Guillermo Ochoa vivió una escena cargada de emoción con sus compañeros durante el México vs. República Checa, pero uno de los gestos que más llamó la atención fue el de Raúl Rangel. En el video se aprecia que el Tala se acerca y le hace una especie de venia a Memo, como muestra de respeto hacia una figura histórica del arco mexicano. Más allá de los rumores sobre celos o competencia interna, la imagen dejó una lectura mucho más sana: reconocimiento entre porteros.
Rangel respondió con respeto y madurez
Durante los últimos días se habló mucho de si Ochoa podía quitarle minutos a Rangel o si su presencia presionaba al nuevo titular de México. Sin embargo, el gesto del Tala caminó en sentido contrario a esa narrativa. En lugar de mostrarse incómodo, el portero de Chivas tuvo un detalle de respeto con Memo, entendiendo que ese ingreso no era una amenaza deportiva, sino un homenaje a una carrera que marcó época en la Selección Mexicana.
Memo recibió una noche a la altura de su historia
El momento de Ochoa llegó al minuto 77, cuando ingresó ante Chequia, recibió el brazalete de capitán y fue ovacionado por el público en el Estadio Azteca. La escena fue especial porque el arquero alcanzó presencia en su sexto Mundial, una cifra reservada para muy pocos futbolistas. Aunque Rangel se consolidó como titular en este torneo, el ingreso de Memo tuvo un peso simbólico enorme para el grupo, la afición y el propio vestidor.

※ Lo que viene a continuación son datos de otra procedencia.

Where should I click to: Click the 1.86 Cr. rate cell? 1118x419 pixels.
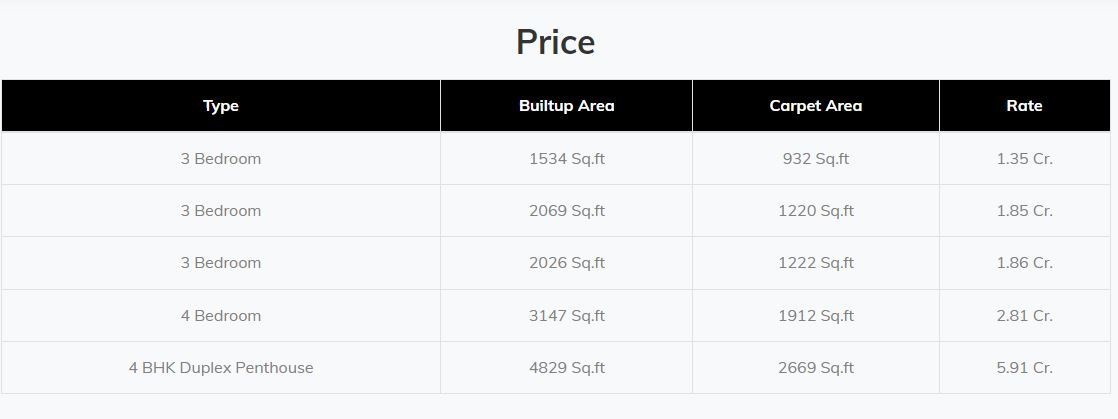point(1025,263)
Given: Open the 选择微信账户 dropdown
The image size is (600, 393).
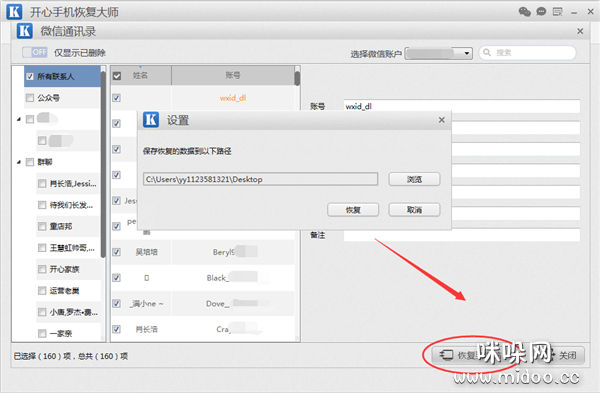Looking at the screenshot, I should click(x=439, y=53).
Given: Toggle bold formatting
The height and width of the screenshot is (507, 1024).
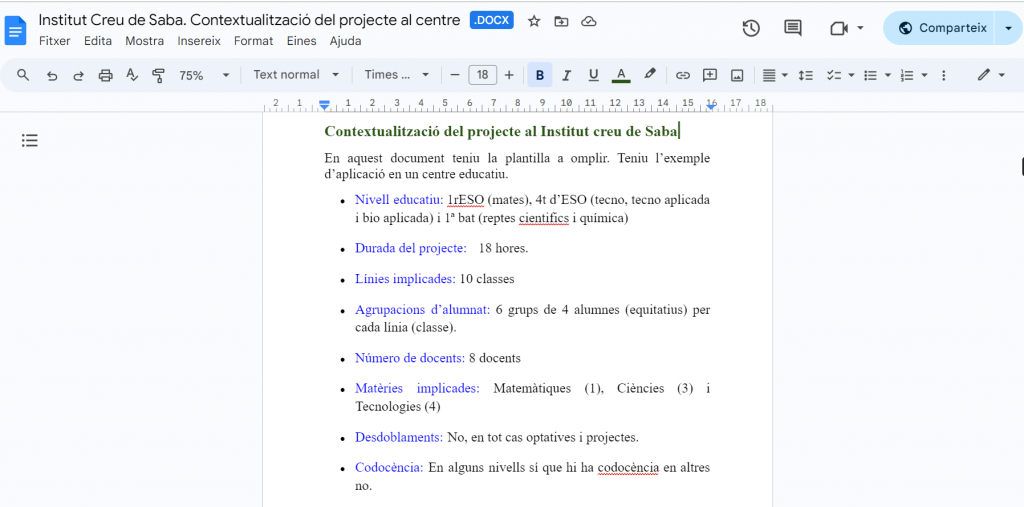Looking at the screenshot, I should click(x=540, y=75).
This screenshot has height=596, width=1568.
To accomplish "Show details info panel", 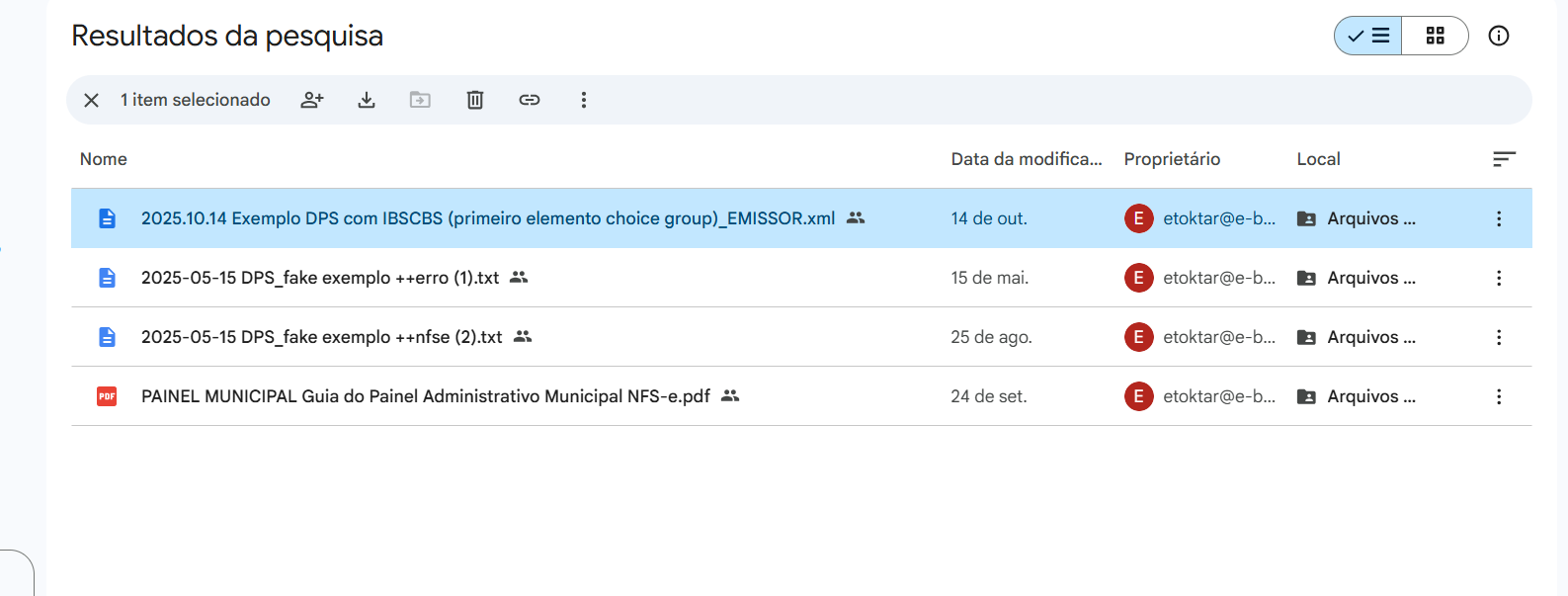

México cerró unido antes de los 16avos
La Selección Mexicana terminó la fase de grupos con paso perfecto, venció 3-0 a República Checa y ahora ya piensa en los 16avos de final. En medio de esa alegría, el gesto de Rangel ayudó a cerrar cualquier lectura negativa sobre la competencia en el arco. Ochoa tuvo su homenaje, el Tala conservó su lugar como presente del Tri y Javier Aguirre mostró que puede manejar egos, emociones y jerarquías sin romper la unión del equipo.